The SDMT is a performance measure that demonstrated sensitivity in detecting the presence of cognitive impairment and changes in cognitive functioning over time \& in response to treatment. The SDMT presents a series of nine symbols, each paired with a single digit in a key at the top of a standard sheet of paper. Participants were asked to pair specific numbers with given geometric figures within 90 seconds. Responses were collected orally. The score is the number of correctly paired items in 90 seconds with a maximum score of 110 and minimum of 0. Higher scores indicate improvement. A four-point change from baseline was considered clinically meaningful.

The MSWS-12 was a 12-item self-report measure of the impact of MS on the participant's ability to walk during the past 2 weeks. Each item was scored on a 5-point Likert scale ranging from 1 (not at all) to 5 (extremely likely). Scores were summed and linearly converted to a 0-100 scale with higher scores indicating greater impact of MS on walking ability. An 8-point change was considered clinically meaningful.

NfL is a biomarker of neuroinflammation in CSF. Ratio of change from baseline in NfL at Week 48 for RMS participants where no treatment discontinuation nor initiation of alternative MS treatment occurred within the ocrelizumab higher dose arm has been reported. The results correspond to fold change from baseline (ie ratio of adjusted geometric means at week 48 vs baseline).

NfL is a biomarker of neuroinflammation in CSF. Ratio of change from baseline in NfL at Week 48 for RMS participants where no treatment discontinuation nor initiation of alternative MS treatment occurred within the ocrelizumab approved dose arm has been reported. The results correspond to fold change from baseline (ie ratio of adjusted geometric means at week 48 vs baseline).

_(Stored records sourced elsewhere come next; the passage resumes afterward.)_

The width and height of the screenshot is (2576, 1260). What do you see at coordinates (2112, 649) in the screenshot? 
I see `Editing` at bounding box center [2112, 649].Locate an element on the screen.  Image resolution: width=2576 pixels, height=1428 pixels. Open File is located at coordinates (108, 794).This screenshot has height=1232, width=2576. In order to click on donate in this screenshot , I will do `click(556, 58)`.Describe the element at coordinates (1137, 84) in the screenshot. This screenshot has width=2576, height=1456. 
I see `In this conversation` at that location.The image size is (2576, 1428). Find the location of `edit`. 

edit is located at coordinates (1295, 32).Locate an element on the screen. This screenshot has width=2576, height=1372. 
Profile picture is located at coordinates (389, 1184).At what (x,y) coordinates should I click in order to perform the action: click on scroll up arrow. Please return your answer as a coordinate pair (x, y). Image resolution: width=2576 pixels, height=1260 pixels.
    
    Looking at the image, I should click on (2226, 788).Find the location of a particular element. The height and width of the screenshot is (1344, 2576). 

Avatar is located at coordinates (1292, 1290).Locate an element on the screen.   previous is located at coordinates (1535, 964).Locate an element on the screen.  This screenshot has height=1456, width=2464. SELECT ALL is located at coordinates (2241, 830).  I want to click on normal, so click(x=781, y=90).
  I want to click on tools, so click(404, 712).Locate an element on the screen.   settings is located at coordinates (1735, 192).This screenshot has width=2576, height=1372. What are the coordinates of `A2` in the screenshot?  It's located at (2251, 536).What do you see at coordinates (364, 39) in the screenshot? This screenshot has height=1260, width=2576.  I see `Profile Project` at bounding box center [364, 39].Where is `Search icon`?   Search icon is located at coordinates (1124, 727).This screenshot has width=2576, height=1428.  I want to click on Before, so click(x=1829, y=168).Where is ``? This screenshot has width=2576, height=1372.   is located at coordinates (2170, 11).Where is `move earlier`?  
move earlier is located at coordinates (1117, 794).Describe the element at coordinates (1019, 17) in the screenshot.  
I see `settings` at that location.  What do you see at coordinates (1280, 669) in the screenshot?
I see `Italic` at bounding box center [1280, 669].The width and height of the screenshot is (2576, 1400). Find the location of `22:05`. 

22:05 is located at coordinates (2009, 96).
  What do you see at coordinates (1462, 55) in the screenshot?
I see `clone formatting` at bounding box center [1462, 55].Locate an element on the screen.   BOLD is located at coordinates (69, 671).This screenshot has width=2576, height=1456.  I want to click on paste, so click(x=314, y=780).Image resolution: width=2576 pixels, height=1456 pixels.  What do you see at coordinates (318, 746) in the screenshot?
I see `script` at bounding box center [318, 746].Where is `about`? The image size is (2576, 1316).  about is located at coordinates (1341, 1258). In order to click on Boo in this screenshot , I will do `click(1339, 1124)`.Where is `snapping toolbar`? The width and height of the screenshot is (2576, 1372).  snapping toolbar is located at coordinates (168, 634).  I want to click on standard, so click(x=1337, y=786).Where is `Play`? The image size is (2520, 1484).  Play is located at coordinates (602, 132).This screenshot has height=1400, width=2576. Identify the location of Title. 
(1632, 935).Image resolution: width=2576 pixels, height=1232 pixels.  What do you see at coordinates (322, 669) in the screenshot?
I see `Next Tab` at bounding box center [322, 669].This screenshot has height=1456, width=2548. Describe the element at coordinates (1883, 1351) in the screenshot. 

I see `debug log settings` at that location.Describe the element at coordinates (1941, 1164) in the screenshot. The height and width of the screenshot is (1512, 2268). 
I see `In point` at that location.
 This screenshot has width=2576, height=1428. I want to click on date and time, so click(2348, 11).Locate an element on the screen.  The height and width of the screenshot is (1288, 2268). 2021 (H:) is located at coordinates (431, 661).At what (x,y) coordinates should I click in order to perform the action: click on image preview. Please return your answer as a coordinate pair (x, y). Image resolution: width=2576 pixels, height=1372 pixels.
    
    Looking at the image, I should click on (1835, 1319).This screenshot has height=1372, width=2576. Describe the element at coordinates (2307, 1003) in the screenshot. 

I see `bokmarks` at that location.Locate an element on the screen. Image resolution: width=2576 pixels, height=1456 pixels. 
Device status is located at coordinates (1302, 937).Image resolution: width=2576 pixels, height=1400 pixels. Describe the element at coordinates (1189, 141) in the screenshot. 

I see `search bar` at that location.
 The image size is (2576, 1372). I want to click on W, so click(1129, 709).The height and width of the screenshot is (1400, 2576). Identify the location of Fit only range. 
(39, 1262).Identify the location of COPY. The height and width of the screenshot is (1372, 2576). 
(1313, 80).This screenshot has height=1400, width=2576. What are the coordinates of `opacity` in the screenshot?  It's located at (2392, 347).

AE is any untoward medical occurrence in a clinical investigation participant administered a pharmaceutical product, regardless of causal attribution. An AE can therefore be any unfavorable and unintended sign (including an abnormal laboratory finding), symptom, or disease temporally associated with the use of a medicinal product, whether or not considered related to the medicinal product.

Prevalence of ADAs at baseline was defined as the percentage of participants that is ADA positive at baseline. For determining post-baseline incidence, participants were considered to be ADA-positive if they were ADA-negative or had missing data at baseline but developed an ADA response following study drug exposure, or if they were ADA-positive at baseline and the titer of 1 or more post-baseline samples was at least 0.60 titer unit (t.u.) greater than the baseline titer result. Percentages have been rounded off.